Health “Stress Test” finds 70% of AI medical advice is problematic

INDIANA — A new study published in BMJ Open has issued a stark warning for patients using AI: the “doctor” in your pocket may be providing dangerous misinformation.

Researchers tested five of the world’s most popular AI models—ChatGPT, Gemini, Grok, Meta AI, and DeepSeek—by asking 50 medical questions across topics like cancer, vaccines, and nutrition. The results revealed a systemic failure to provide accurate health data, with roughly 70% of responses flagged as problematic by independent experts.

The study utilized a “stress test” to see if chatbots would provide unfounded claims or suggest unproven alternative clinics for serious diagnoses like early-stage cancer.

  • High Failure Rates: Nearly 20% of answers were rated as “highly problematic.”
  • Hallucinated Citations: None of the chatbots could reliably produce a fully accurate reference list. Footnotes often led to nonexistent studies or dead links.
  • Lack of Guardrails: Despite the high-stakes nature of the questions, the AI models only refused to answer two out of 250 queries.

The “Worst” Performers

While all chatbots performed similarly, some struggled more with accuracy than others. Elon Musk’s Grok performed the worst, with 58% of its answers flagged, followed by ChatGPT (52%) and Meta AI (50%).

Topic CategoryPerformance LevelReason
Vaccines & CancerBest (but still 25% problematic)Large, structured bodies of clinical research.
Nutrition & AthleticsWorstHigh volume of conflicting online advice and thinner evidence bases.

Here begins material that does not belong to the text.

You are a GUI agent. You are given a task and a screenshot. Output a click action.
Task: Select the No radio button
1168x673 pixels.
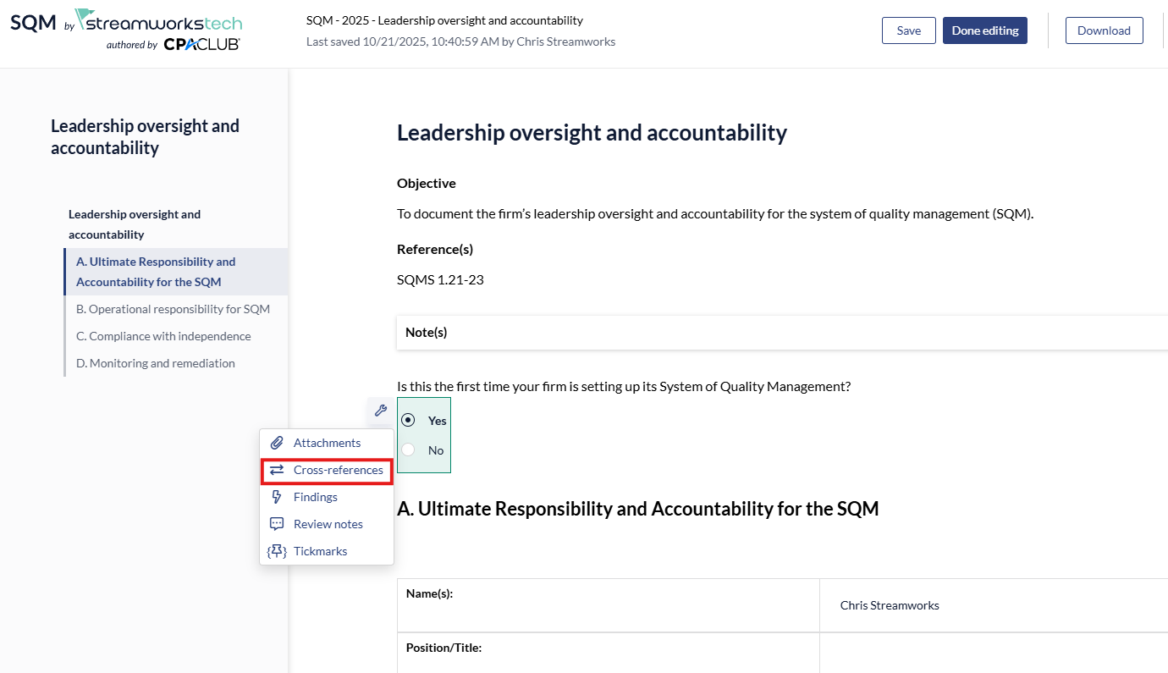pos(409,450)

The study highlights a growing concern in the medical community regarding AI Hallucinations—where a chatbot generates confident but entirely false information. Unlike a human doctor, AI lacks “common sense” and often fails to tell a user that their question might be based on a dangerous premise.

Safely Using AI for Health

Medical professionals advise that while AI can be a starting point for general health literacy, it should never replace clinical consultation. To stay safe:

  • Verify with reputable sources: Cross-reference AI claims with established institutions like the Mayo Clinic, Cleveland Clinic, or the NIH.
  • Check the URL: If an AI provides a link, ensure it leads to a .gov, .edu, or a peer-reviewed journal.
  • Consult your doctor: Always bring AI-generated questions to a licensed professional before making any changes to treatment or diet.

As the industry moves toward “Med-ALLLMs” (Medical Large Language Models), researchers hope to see stricter guardrails that force chatbots to defer to human experts for life-altering medical advice.